For cast-in-place concrete refer to ACI 318 7.7 (Concrete protection ... COVER),

and

7.6 for SPACING.

From those sections of the Code, pertinent to the present design example,

Cover requirements are ...

1-1/2 in. for # 5 bar and smaller, exposed to earth or weather ...

3 in. for concrete cast against ... earth (we saw this in our footing design)

Spacing ...

for parallel bars ... min. clear spacing is equal to the bar diameter but not less than 1 in.

In our example spacing limits are easily met ...

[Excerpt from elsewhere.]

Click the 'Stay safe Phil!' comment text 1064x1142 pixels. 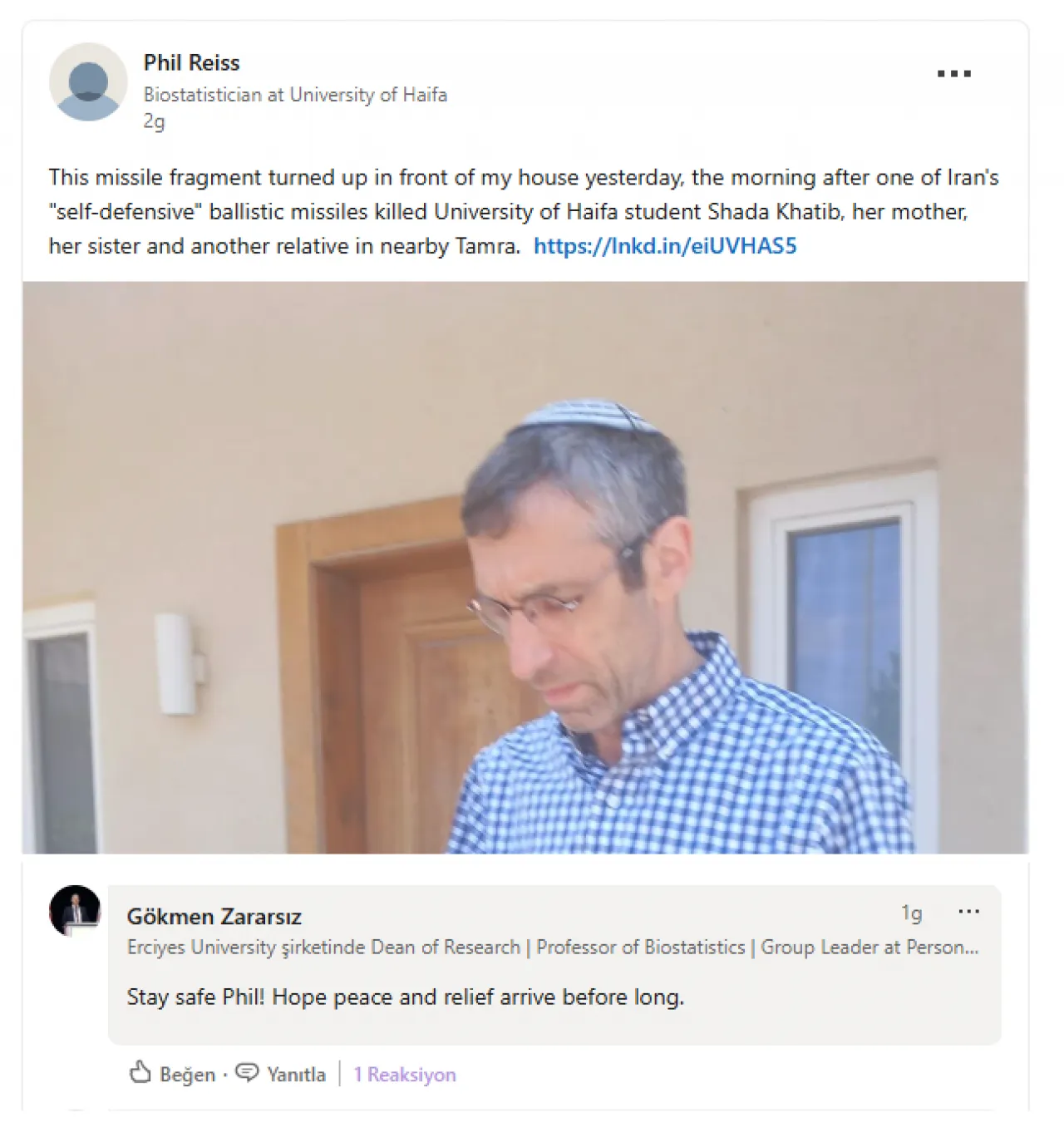405,997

And we can handle the cover requirements in a number of ways:

a) dimensions on our detail drawing

b) language on our detail

c) or on our Specifications sheet

8. Other Features

We have now dealt with a lot of `stuff' related to our Residential foundation. And there is a lot more stuff to consider, but for now we need a rest. But, before we take this rest, a few things are worth mentioning. First, we want the horizontal wall and footing longitudinal reinforcement to be continuous around the structure (continuous around corners), for integrity. Foundations are generally a lot longer than pieces of rebar, so the rebar will need to be `spliced'. We'll deal with splicing later. However, it should be noted on the Foundation plan or on General Specifications sheets. Also, by now you have seen mention of reinforcement `grade'. Reinforcement is generally available in Gr. 40 and Gr. 60, referring to 40,000 psi and 60,000 psi yield strengths, respectively (lb-in. system of units). Gr. 60 is becoming commonplace (and yet is 50% stronger), and I generally specify it in almost all my designs. The last time I checked, Gr. 60 was only a tiny bit more expensive than Gr. 40 ... and by now it might even be less expensive. Generally I do not specify more than one GRADE of rebar on a job. (Doing so is only asking for trouble.) Along those lines I generally specify only a few sizes of rebar. Further, while we can calculate the minimum bar spacings, min. footing widths, etc. to inches and decimal inches, for our designs we will round up, or down (in the case of spacing) to the nearest inch, or even inch.

A whole `list' of foundation details is covered in a later lesson.

References

Calculated Footing Width for Residential and Light Commerical Structures, Jeff Filler, Associated Content.

Building Code Requirements for Structural Concrete, ACI 318, American Concrete Institute, P.O. Box 9094, Farmington hills, Michigan, 48333.